-- WHAT TO WORK ON --
As the output, give exactly the lines that run from the one with "You are a computer-use" through the end of the records below, and omit pictures.

Records from a dataset:
────

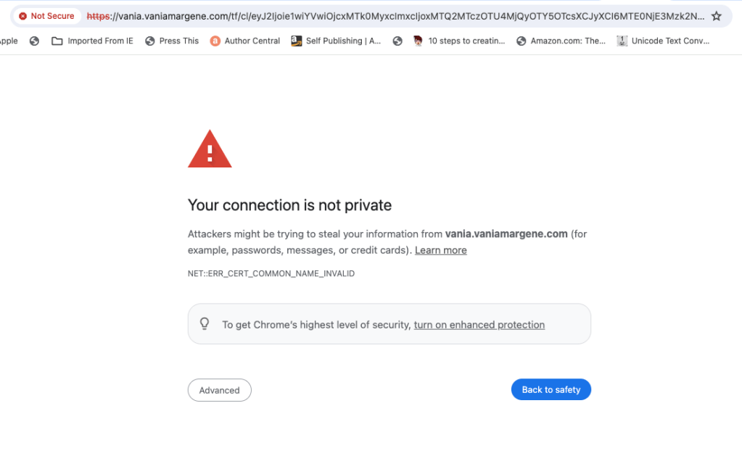
Task: Click the Advanced button
Action: pos(219,389)
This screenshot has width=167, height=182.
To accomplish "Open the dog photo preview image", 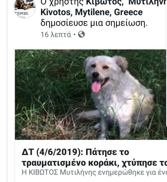I will (x=90, y=94).
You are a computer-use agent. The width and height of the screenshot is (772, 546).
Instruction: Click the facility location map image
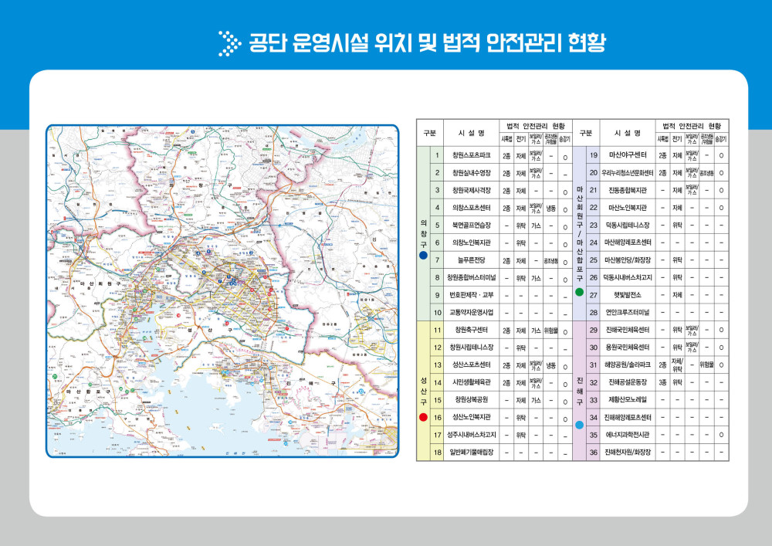point(222,291)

────

-- ANSWER TO THIS TASK --
You are a computer-use agent. The width and height of the screenshot is (772, 546).
Instruction: Click the facility location map image
point(222,291)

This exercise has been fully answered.